Phylogenetic methods suggest a strong role of HGT in NHEJ evolution. (A) Unrooted RecA tree, (B) unrooted Ku tree, (C) unrooted LigD-LIG tree, and (D) Mantel test correlation coefficient (r) comparing RecA, Ku, and LigD-LIG distance matrices with 16S rRNA distance matrices, respectively, compared against a null distribution of r obtained by 10,000 matrix randomizations.

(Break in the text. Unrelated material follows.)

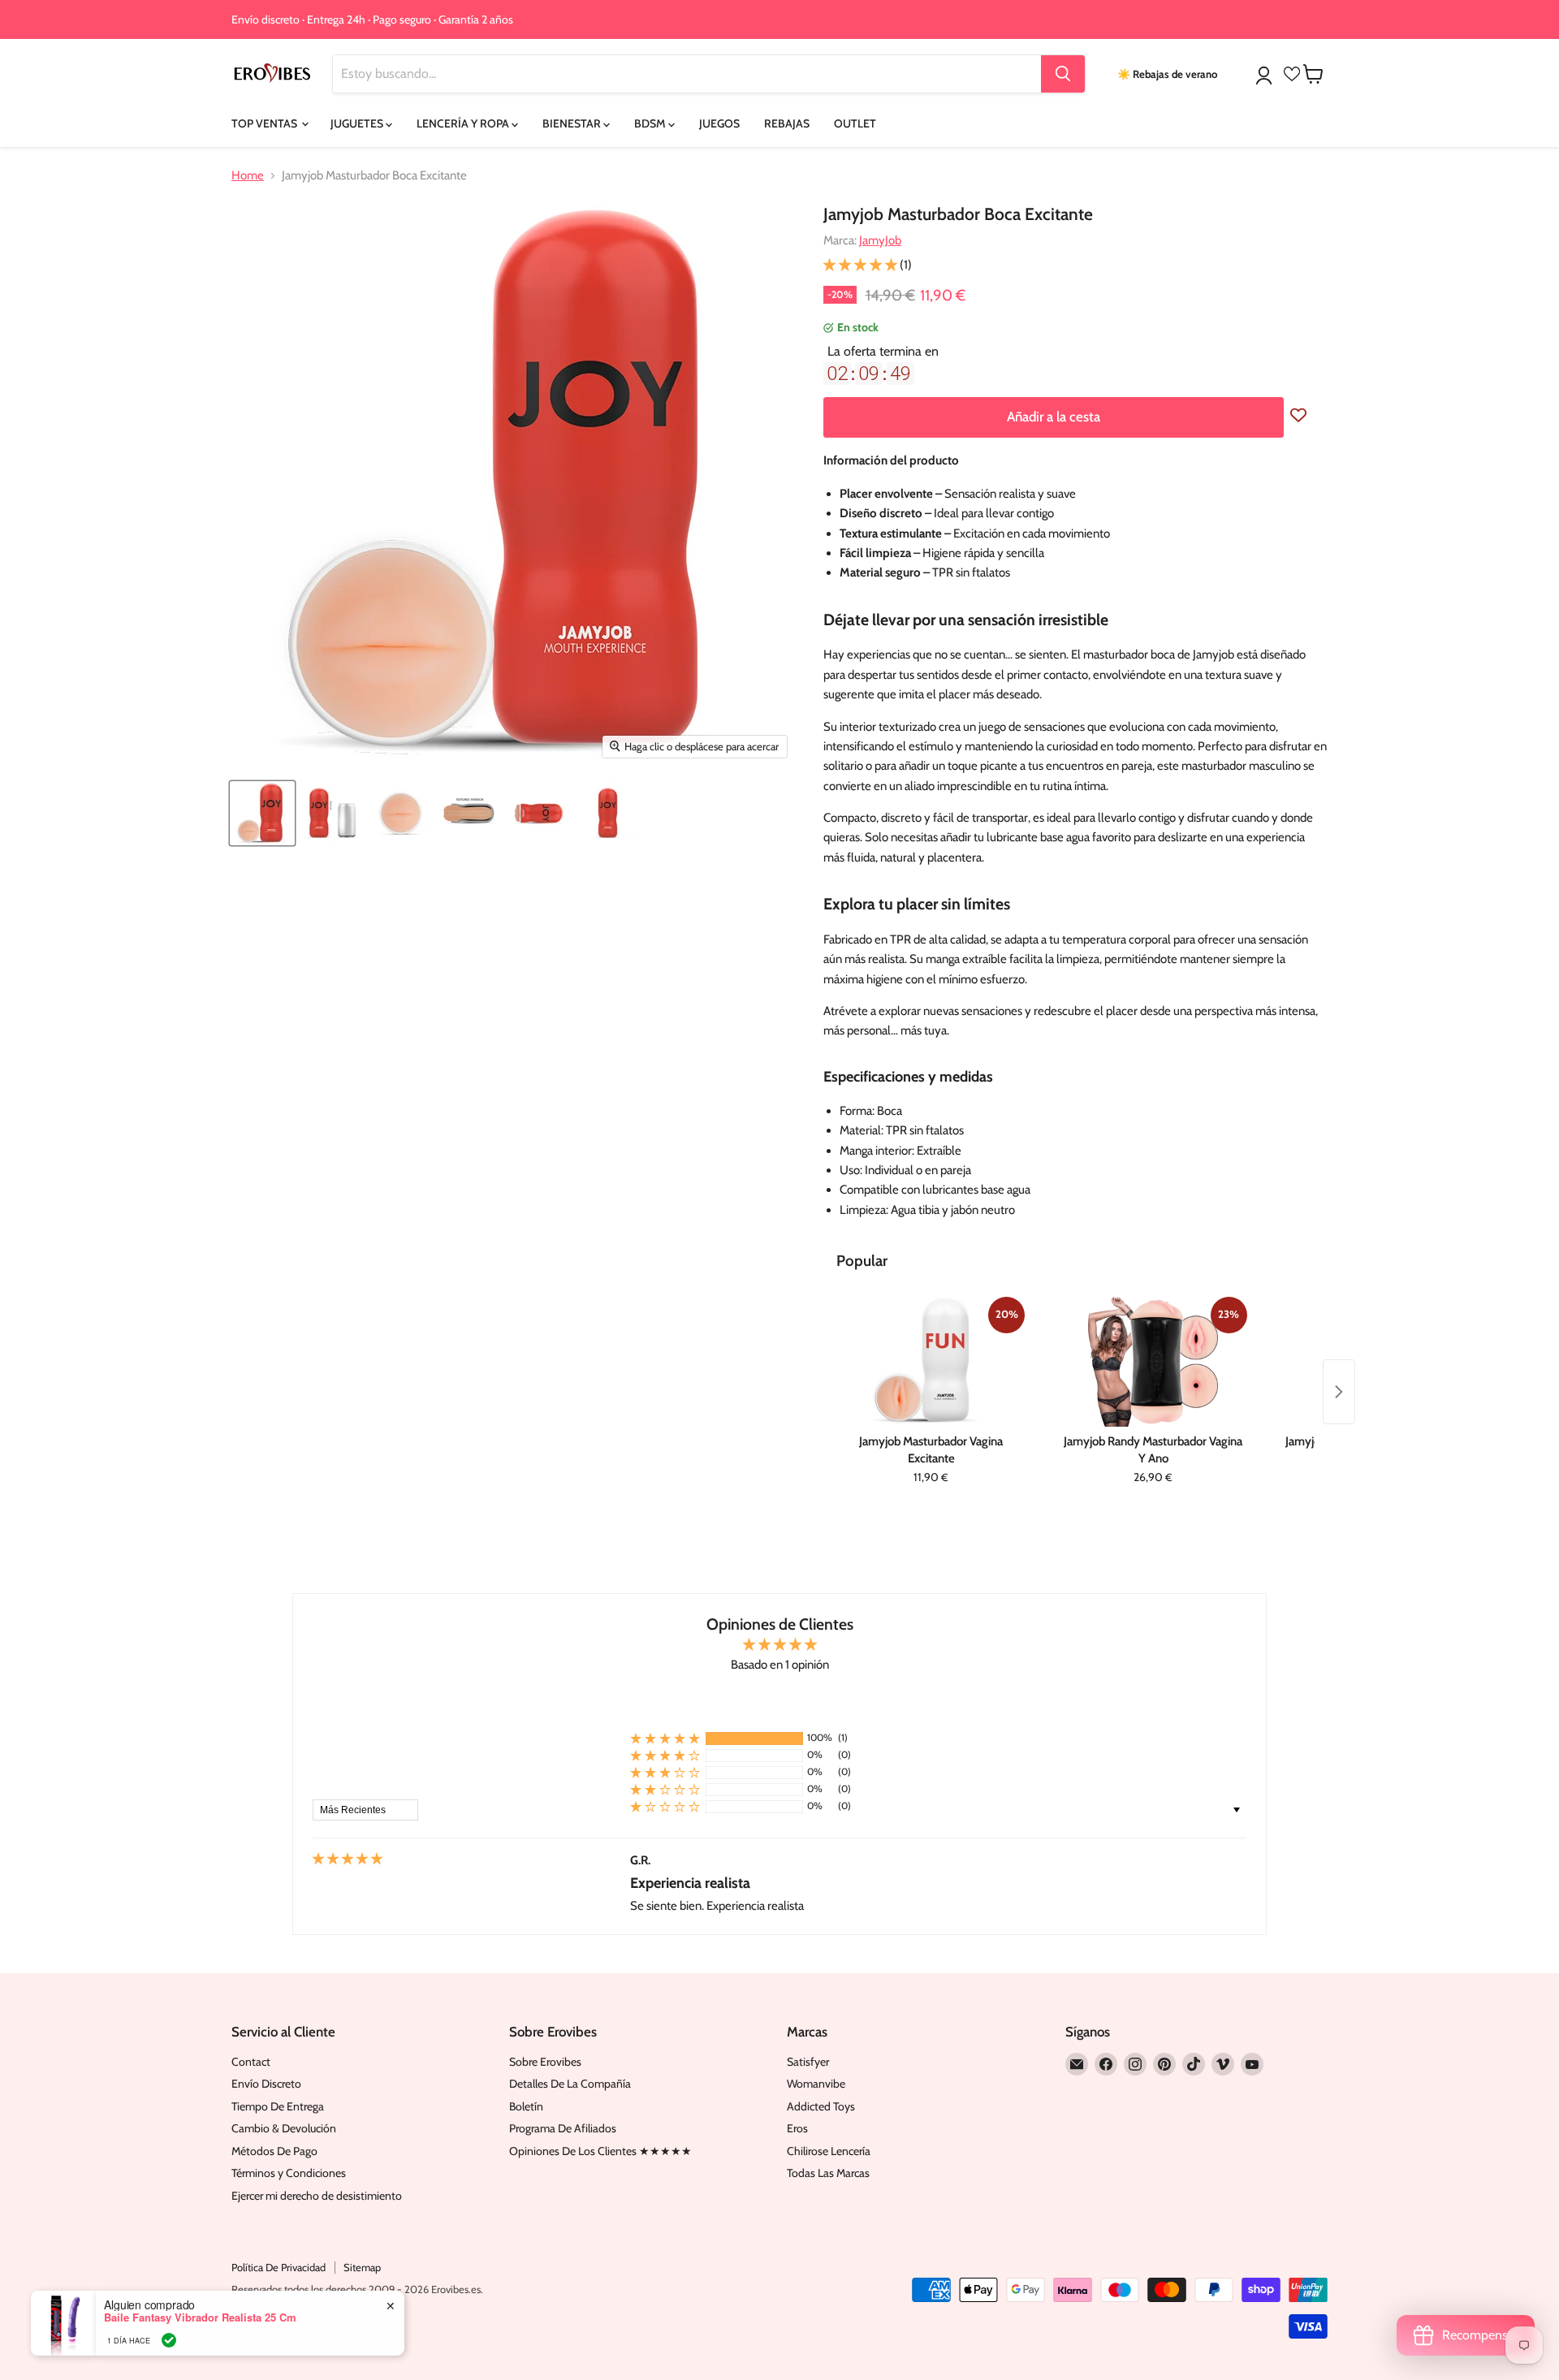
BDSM (651, 123)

An incongruence between a species and gene tree could result due to processes other than HGT, like duplications and losses. Therefore, to predict the most frequent transfer events, we used a reconciliation approach based on the DTL model. DTL employs a parsimonious framework where each evolutionary event is assigned a cost and the goal is to find a reconciliation (possible evolutionary history of gene tree inside a species tree) with minimum total cost. We observed a high rate of HGT between bacterial clades—Firmicutes, Actinobacteria, and Proteobacteria and Archaea, where each of these played the role of a donor and a recipient in Ku (fig. 6A) and LigD-LIG transfer events (fig. 6B). We observed that all proteobacterial species—with the exception of delta-proteobacteria, which was a donor of Ku to archaeal recipients—were recipients of both Ku and LigD from archaea or other distantly related bacteria. On one hand, we found evidence of Ku transfers from Archaea to Firmicutes and Actinobacteria and on the other hand, LigD-LIG transfers most likely occurred from Firmicutes and Actinobacteria to Archaea. Together, this raises the possibility of NHEJ transfers between bacteria and archaea.

Fig. 6.

Fig. 6

Extensive HGT among bacterial phyla and between bacteria and archaea. 16S rRNA-based species tree depicting the most frequent donor–recipient pairs involved in (A) Ku HGT events and (B) LigD-LIG HGT events. The bacterial species included in both the species tree coded for one Ku and one LigD only. The archaeal species were included 1) in (A) if they had at least a Ku and 2) in (B) if they had at least a LigD-LIG domain (see Materials and Methods for more details). The width of the arrow corresponds to the number of reconciliations supporting a given transfer event (see supplementary files 3 and 4, Supplementary Material online, for exact number of reconciliations for each donor–recipient pair). (C) Ku domain MSA (upper panel) of prokaryotes belonging to genus Archaeoglobus and phyla Firmicutes and Actinobacteria included in (A) (transfer event marked as asterisk). LigD-LIG pairwise alignment (lower panel) of an Archaea–Actinobacteria HGT transfer event in (B) (marked as asterisk). (D) Principal component analysis of Ku domain sequences evolved from ancestors included in transfer event in (A) (marked as asterisk).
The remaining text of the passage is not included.